Ruby interpreter as client-server

M

MiG

I have more than 10 ruby programs running on server. They sleep for the
most of time but each of them consumes 2MB of memory.

I have an idea of client-server Ruby interpreter. There will be only one
running interpreter as a daemon (but not detached, I'm D.J.
Bernstein's daemontools fan :)))

Everything what will change will be the header of scripts:
#!/usr/bin/ruby-client

The ruby-client would send it's stdin to server and get output back.
I've tried to write this server in Ruby as UNIXServer using "load"
method to run scripts, but I don't know how to redirect stdin/stdout.
I wrote $stdin/$stdout wrapper but it globally changes every
puts/gets/read/write/etc. I need to buffer it separately in each server
thread (for each client).

I think it should be useful:
1. less memory usage when many scripts are running at once
2. fast - no starting time of interpreter
3. can use ruby in chroot

Is it possible to write it in Ruby or should it be a low-level feature?

thx for ideas!

Jan Molic
 
A

Austin Ziegler

I have more than 10 ruby programs running on server. They sleep for the
most of time but each of them consumes 2MB of memory.

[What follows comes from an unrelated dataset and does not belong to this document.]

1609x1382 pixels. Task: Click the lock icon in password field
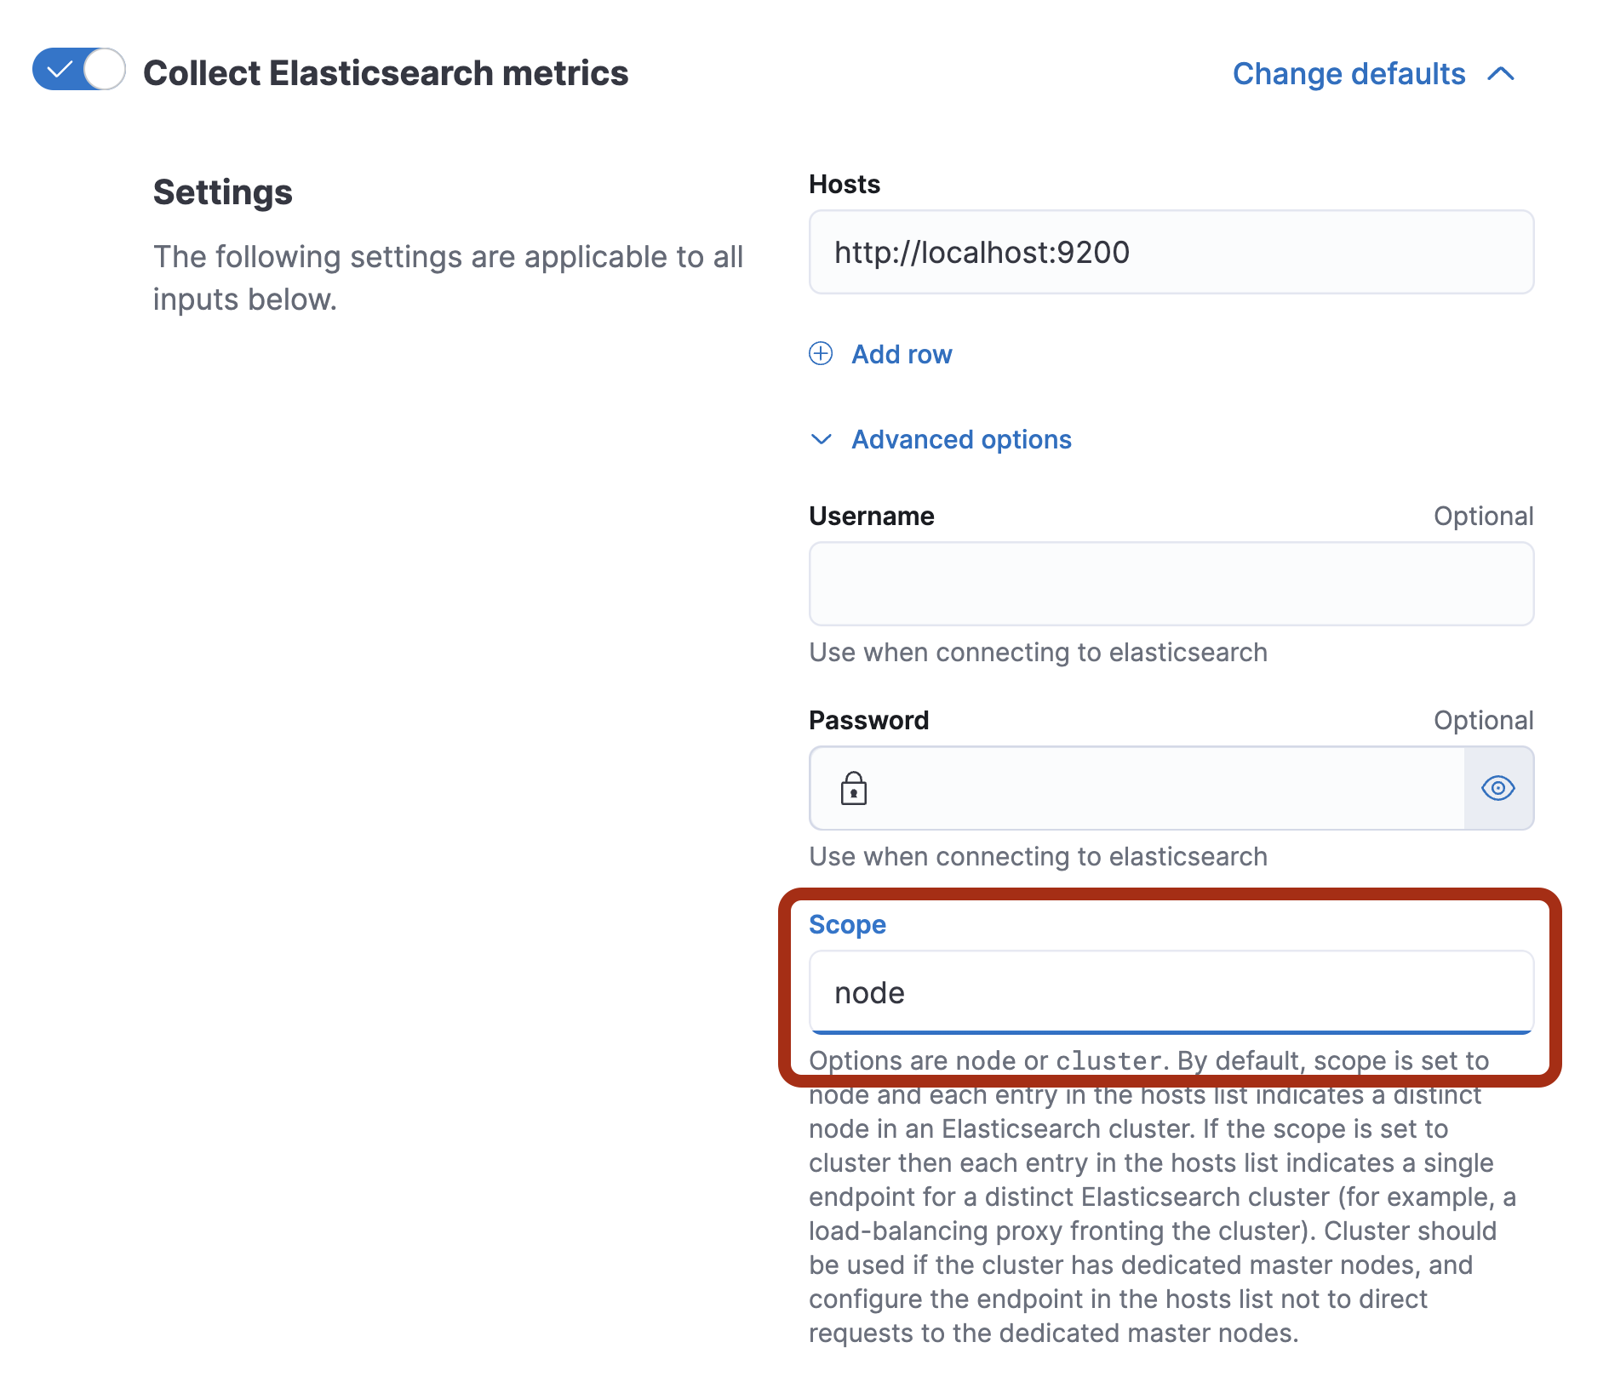tap(852, 789)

I have an idea of client-server Ruby interpreter. There will be only one
running interpreter as a daemon (but not detached, I'm D.J.
Bernstein's daemontools fan :)))

Everything what will change will be the header of scripts:
#!/usr/bin/ruby-client

The ruby-client would send it's stdin to server and get output back.
I've tried to write this server in Ruby as UNIXServer using "load"
method to run scripts, but I don't know how to redirect stdin/stdout.
I wrote $stdin/$stdout wrapper but it globally changes every
puts/gets/read/write/etc. I need to buffer it separately in each server
thread (for each client).

I think it should be useful:
1. less memory usage when many scripts are running at once
2. fast - no starting time of interpreter
3. can use ruby in chroot

Is it possible to write it in Ruby or should it be a low-level feature?

Look into DRb.

-austin
 
M

MiG

OK, I've then tried to use DRb instead my own implementation of "RPC",
but still don't know how to redirect stdin/stdout of each script runned
on server to client's stdin/stdout. I think DRb can't do it, it is
"RPC" but not stdin/stdout wrapper.

Jan Molic
 
F

Florian Gross

MiG said:
but still don't know how to redirect stdin/stdout of each script runned
on server to client's stdin/stdout.

Can't you do something like this?

client_stdin, client_stdout, client_stderr = # Fetch them here over drb
# You might have to use Drb::Undumpable

file = # Fetch over drb
Thread.new do
$stdin, $stdout, $stderr = client_stdin, client_stdout, client_stderr

load(file)
end

Of course there's still ARGV, ENV and misc. global variables that can be
set with Ruby command line options ($DEBUG, $-w...) which you'd also
need to handle. I think all the globals are scoped on a Thread-base
which means that they should be easy to do. I suppose that you'd need
introduce a new Module with custom constants for changing ARGV and so on
however. (And that still won't work with ::ARGV, but I've never seen
that used anyway.)

Regards,
Florian Gross
 
M

MiG

I think no because $variable is global variable. It redirects stdout in
all threads even if it is in other module (I think module protects only
namespace not global variables).
 
A

Austin Ziegler

I think no because $variable is global variable. It redirects stdout in
all threads even if it is in other module (I think module protects only
namespace not global variables).

http://www.rubygarden.org/ruby?WriteToAString

Note: you can also rewrite your scripts to read from/write to a
provided input/output object instead of using $stdout explicitly. See
bin/ldiff in Diff::LCS.

-austin
 
M

MiG

I've tried just this :)

But there is still problem that $stdout is global variable and
pust/print/etc in load method use just these global variables.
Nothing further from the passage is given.